* COMPLETE THE FOLLOWING:
A. Transcribe the passage on enterprise turnover classification word for word, everything from "(iii) Information as" down to "and the GSTIN.".
B. Write the next part of the text on calculating turnover for enterprise classification, continuing on from its last sentence.

-- Start of GIVEN PASSAGE --

Example Calculation:

 Example Rs. Crs.
Total Sales (Domestic + Export) 60.00
Less: Export Sales 20.00
Domestic sales (Including GST) 40.00
Less GST @ 18% 6.10
Domestic Sales (Excluding GST) 33.90
Total Turnover for SME
1) Local Turnover 33.90
2) Export Turnover 20.00
53.90

Based on this calculation, the unit could be classified as a Small Enterprise, assuming investment criteria align (not exceeding Rs. 10 crore).

(ii) Exports of goods or services or both, shall be excluded while calculating the turnover of any enterprise whether micro, small or medium, for the purposes of classification.

(iii) Information as regards turnover and exports turnover for an enterprise shall be linked to the Income Tax Act or the Central Goods and Services Act (CGST Act) and the GSTIN.

(iv) The turnover related figures of such enterprise which do not have PAN will be considered on self-declaration basis for a period up to 31st March, 2021 and thereafter, PAN and GSTIN shall be mandatory.

(v) Turnover is calculated before deducting expenses, exclusive of GST. An enterprise’s classification may change if it crosses the specified limits in either investment or turnover but not downgrade unless both criteria fall below current category limits. Furthermore, entities with the same PAN and GSTIN are considered a single enterprise for classification purposes.

-- End of GIVEN PASSAGE --
-- Start of RECORDED INFORMATION --

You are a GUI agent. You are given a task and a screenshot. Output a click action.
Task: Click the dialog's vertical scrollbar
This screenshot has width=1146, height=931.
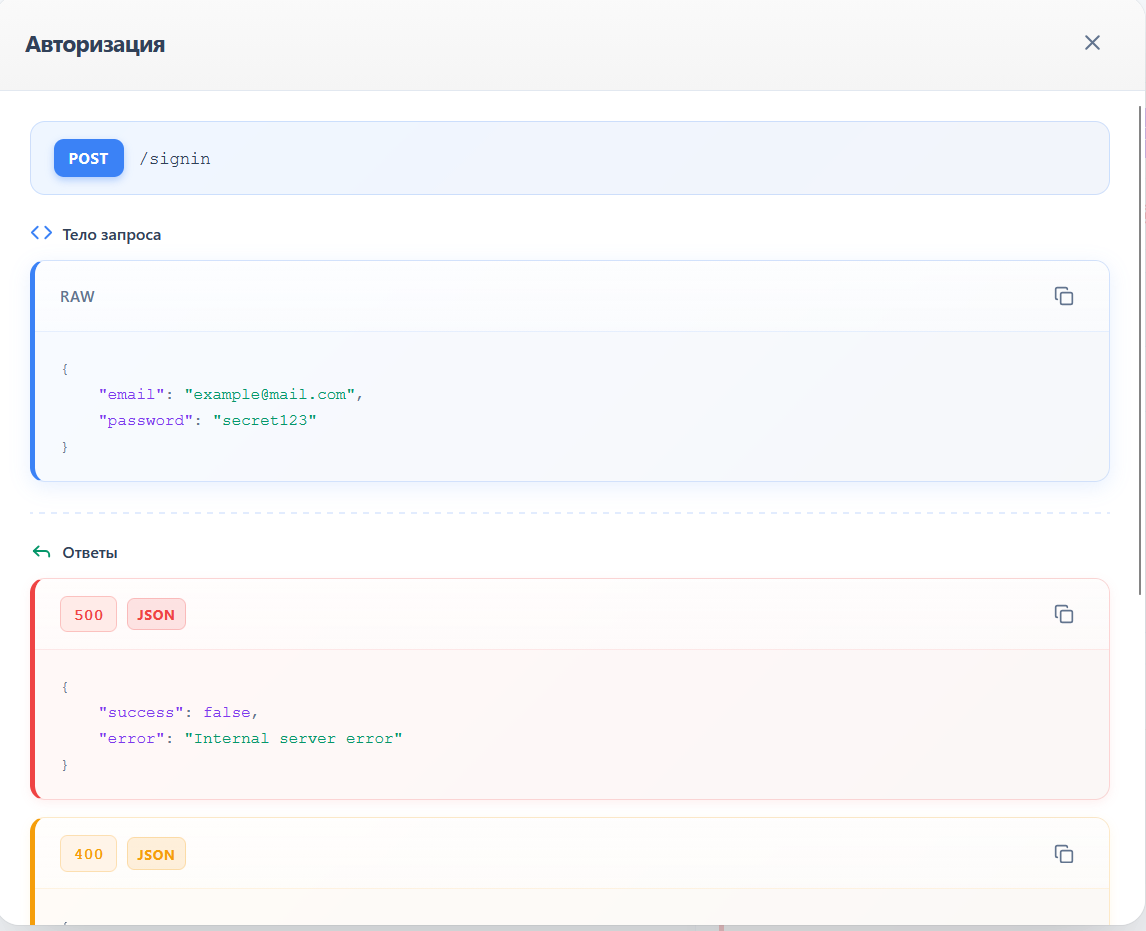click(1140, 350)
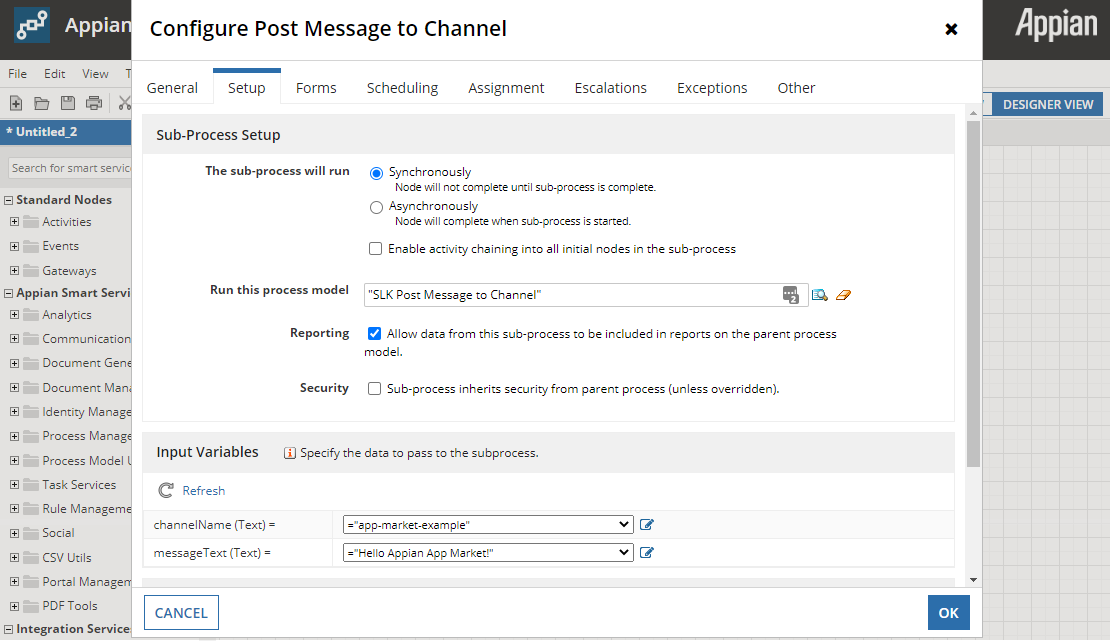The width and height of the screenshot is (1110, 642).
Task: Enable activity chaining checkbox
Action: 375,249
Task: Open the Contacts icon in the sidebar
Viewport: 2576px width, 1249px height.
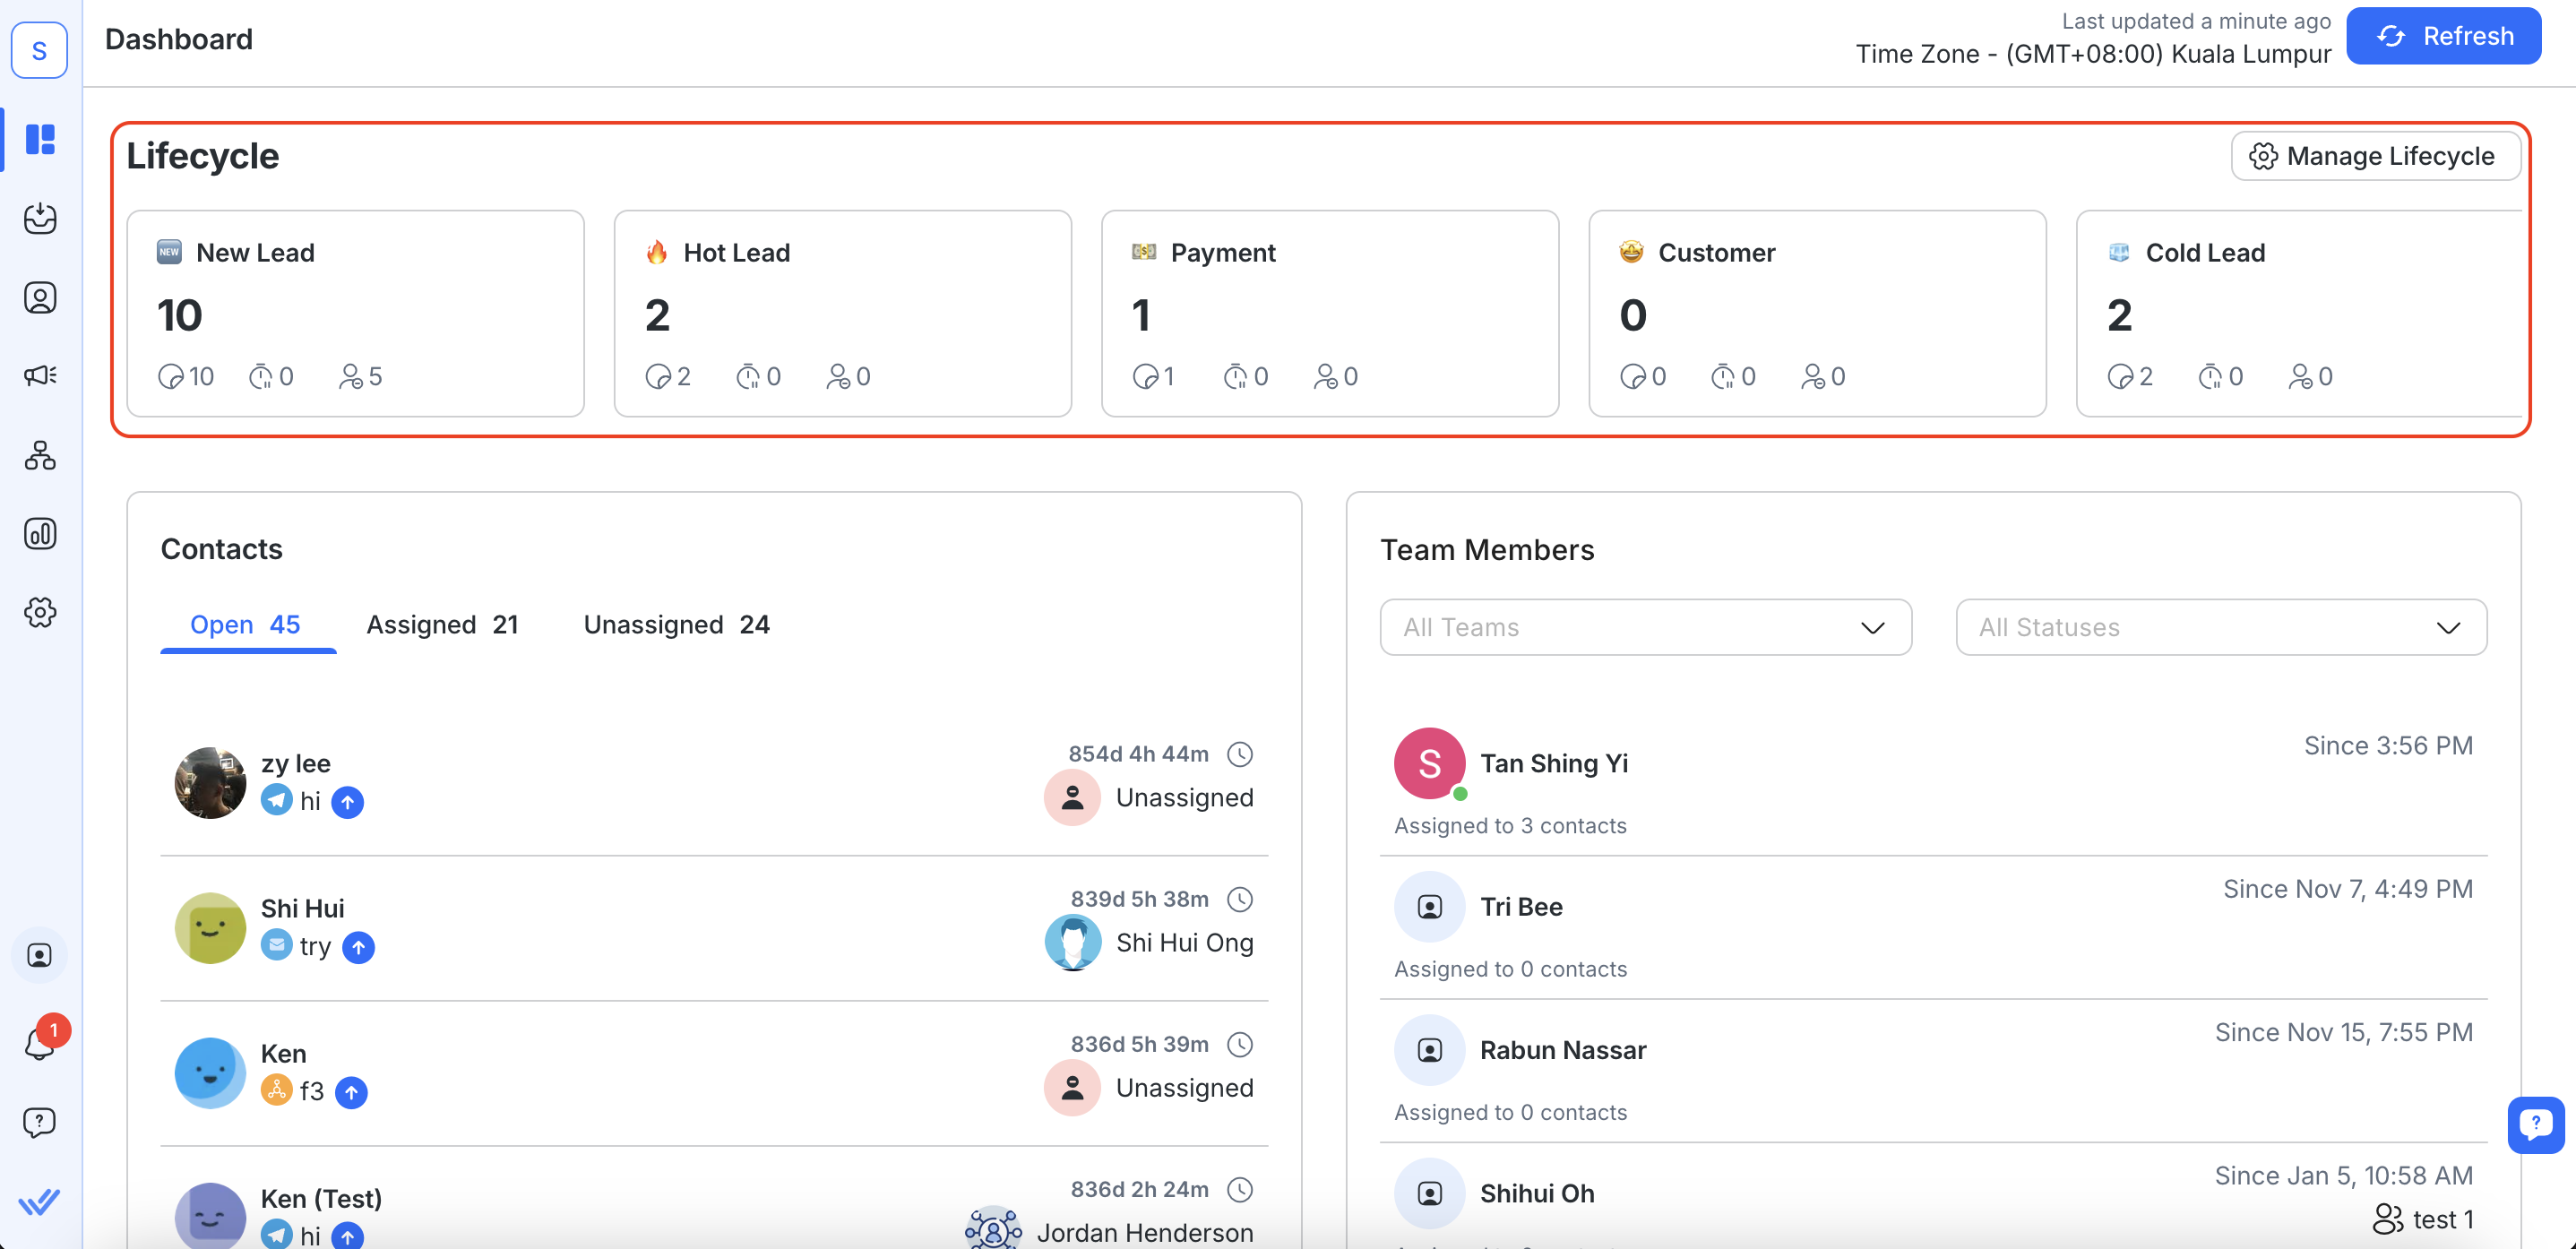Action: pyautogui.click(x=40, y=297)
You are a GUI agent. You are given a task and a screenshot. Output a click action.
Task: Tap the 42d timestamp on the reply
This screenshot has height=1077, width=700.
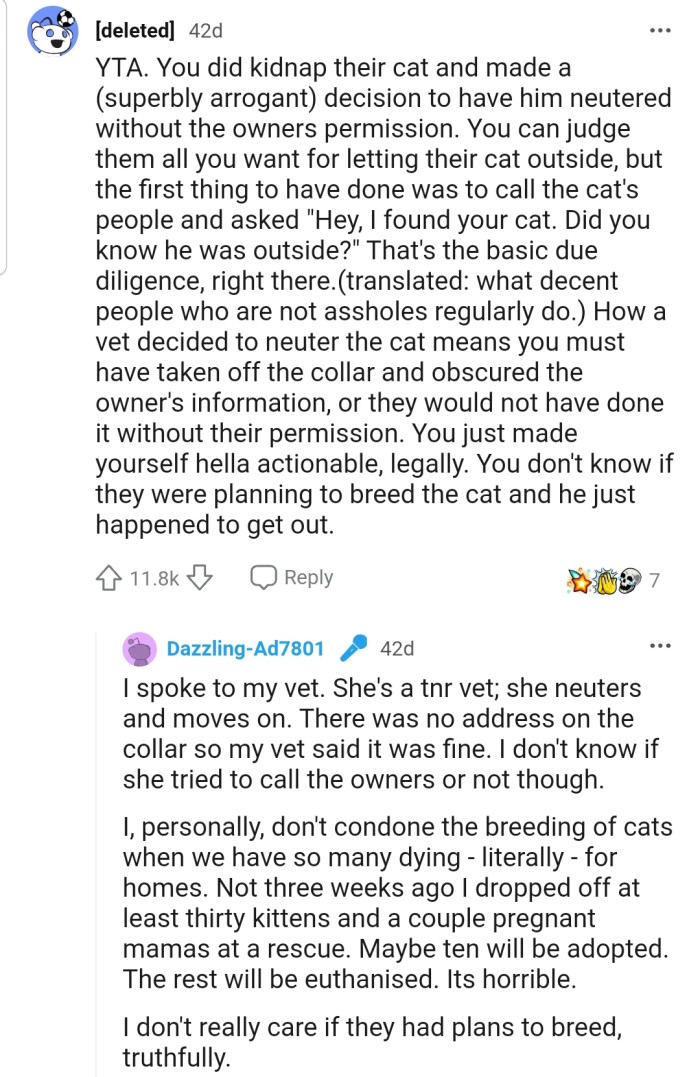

-- End of RECORDED INFORMATION --

* RESPONSES TO THE TASKS:
A.
(iii) Information as regards turnover and exports turnover for an enterprise shall be linked to the Income Tax Act or the Central Goods and Services Act (CGST Act) and the GSTIN.

B.
(vi) Treatment of Traded Goods:

Whether the value of the turnover of traded goods would be included in the calculation of Annual Turnover?

General Principle: The annual turnover for an MSME typically includes all revenue from operations, which would encompass revenue from the sale of manufactured goods as well as traded goods. Traded goods refer to items that a company buys and then sells without undergoing any transformation process within the company.

Barter System in the Context of MSME Payments

The MSME Act and the policies derived from it are primarily concerned with monetary transactions and do not explicitly address non-monetary transactions or barter exchanges. A barter transaction involves exchanging goods or services directly for other goods or services without using a medium of exchange, such as money.

Legal Framework: The MSME Act, and particularly the provisions related to the payments to MSMEs, emphasize monetary transactions. This focus supports easier valuation, documentation, and, if necessary, legal enforcement of payments due.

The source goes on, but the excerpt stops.